If this year's innovative design entries are any indication, all those snazzy recreation, sports and fitness facilities out there just keep getting bigger and better. Some projects are nothing short of eye-poppingly impressive in their offerings. And just as important as that wow factor, most are being carefully tailored to properly fit the communities they serve. Such communities, it's worth adding, are filled with eager patrons who are increasingly sophisticated and savvy when it comes to the recreation amenities they desire and require.

Of course, higher expectations result in higher standards. Across the board, facilities are becoming more universally accessible, comfortable, attractive, appealing and hopefully fun. Not to mention green, with many projects admirably clamoring for LEED certification.

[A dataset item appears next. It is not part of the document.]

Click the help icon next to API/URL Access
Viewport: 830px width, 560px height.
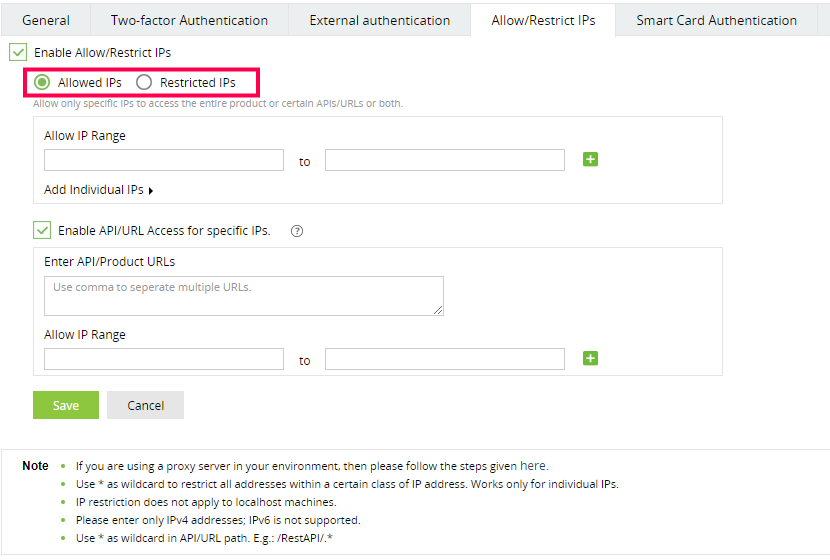296,231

Well, let them lead the way. Such well-thought-out, clever and inventive projects create a ripple effect for the rest of the recreation industry, with exemplary facilities propelling all kinds of "everyday" facilities to a higher level.

The tide is rising.

As always, we hope that the facilities representing our fourth annual Innovative Architecture and Design Award competition inspire. For a detailed peek, you can read all about our 2006 innovative facility picks on page 24.

Major thanks to all our entrants and our panel of judges. As always, I personally have learned a lot from working on the competition again this year.

Meanwhile, if you're planning a new facility or improving an existing one, don't forget to pack plenty of wow.

Best,

Jenny E. Beeh
Editor


Feel free to drop us a line. Any feedback is great; establishing an industry forum for the open exchange of ideas is even better. So don't be shy with your thoughts, opinions and questions. Any topic is fair game, and no query is too big or too little.

Green Stuff

The trend toward "green buildings" has continued to pick up momentum. However, you don't actually need "greenery" to qualify as green building. The U.S. Green Building Council's (USGBC) LEED rating system does NOT consider indoor plants in their rating system.

"As plants are natural born air filters that absorb impurities in the air and transfer toxins to the soil, it's only natural to assume that plants should be a primary component of a truly green building," says Jeff Mariola, president of Initial Tropical Plants, www.initialplants.com, a provider of interior landscaping, design installation and maintenance services in North America. "A myriad of studies confirm that plants reduce stress levels and make people happier overall."

"We urge developers to work with LEED rating officials to insist that credits be awarded for the use of interior plants in green-sanctioned buildings," says Mariola, based in Riverwoods, Ill. "The environmental benefits indoor plants provide result in bottom-line savings and are a vital component of a truly green building."

I invite Recreation Management readers to find out why green buildings should actually include greenery. I'd be delighted to share additional information upon request.

Thank you for your time and consideration. Please call or e-mail if you would like to learn more about the certification of green buildings and their absence of plants.

Cheers,
Nancy Tamosaitis
Vorticom, Inc.
nancyt@vorticom.com


Editor's Note: Indoor landscaping is an interesting concept that we'll cover more in an upcoming issue. The question of "Shouldn't green buildings include actual plants?" is certainly one I'd like to hear more discussion about.